Rising incidence of ageing opioid users within the EU wide treatment
Background and aim: Literature identifies older people who use opioids as a neglected population. Little is known about temporal changes, or about treatment demand among this population. The aim of this study was to utilise national epidemiological treatment data to describe the changing opioid treatment population over a twenty year period.
Design: Cross-sectional study
Participants: A total of 20,698 new individuals entering treatment for opioid use between 1995 and 2015.
Measurements: Trends in age-adjusted incidence rates were examined using Joinpoint regression analysis. Changes in patient characteristics including age, gender, sociodemographics, drug using career, and injecting risk behaviours were investigated.

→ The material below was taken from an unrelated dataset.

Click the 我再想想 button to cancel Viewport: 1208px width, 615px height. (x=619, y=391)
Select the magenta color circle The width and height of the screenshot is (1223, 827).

Findings: Data from 20,698 individuals entering treatment for the first time showed that while the trend of age-adjusted incidence declined between 1995 and 2015, incidence among older age groups increased, with a rising incidence not previously observed among those aged 50 years and older. Subgroups of early and late treatment entries, and early and late opioid onset were observed. The median age commencing opioid use increased by three years from 17 to 22 years (U=246292.0, p < 0.001). The median age entering treatment increased by 11 years (from age 20 to age 31) (U=89416.5, p < 0.001). The median opioid-using duration prior to treatment increased by 5 years (from 2 to 7 years) (U=60636.0, p < 0.001). Half of the individuals started injecting within one year of first using opioids. The median time between first injecting and commencing treatment increased by 4.5 years for men and 3 years for women.
Conclusions: The study utilises European TDI data and finds that those entering treatment in Ireland is older, are injecting longer and are taking longer to enter treatment. These findings highlight how TDI data can be used to identify hidden groups at risk of chronic harm which may require prioritising in policy and practice. The study findings can assist treatment services to improve responses and prepare for future challenges posed by ageing opioid users.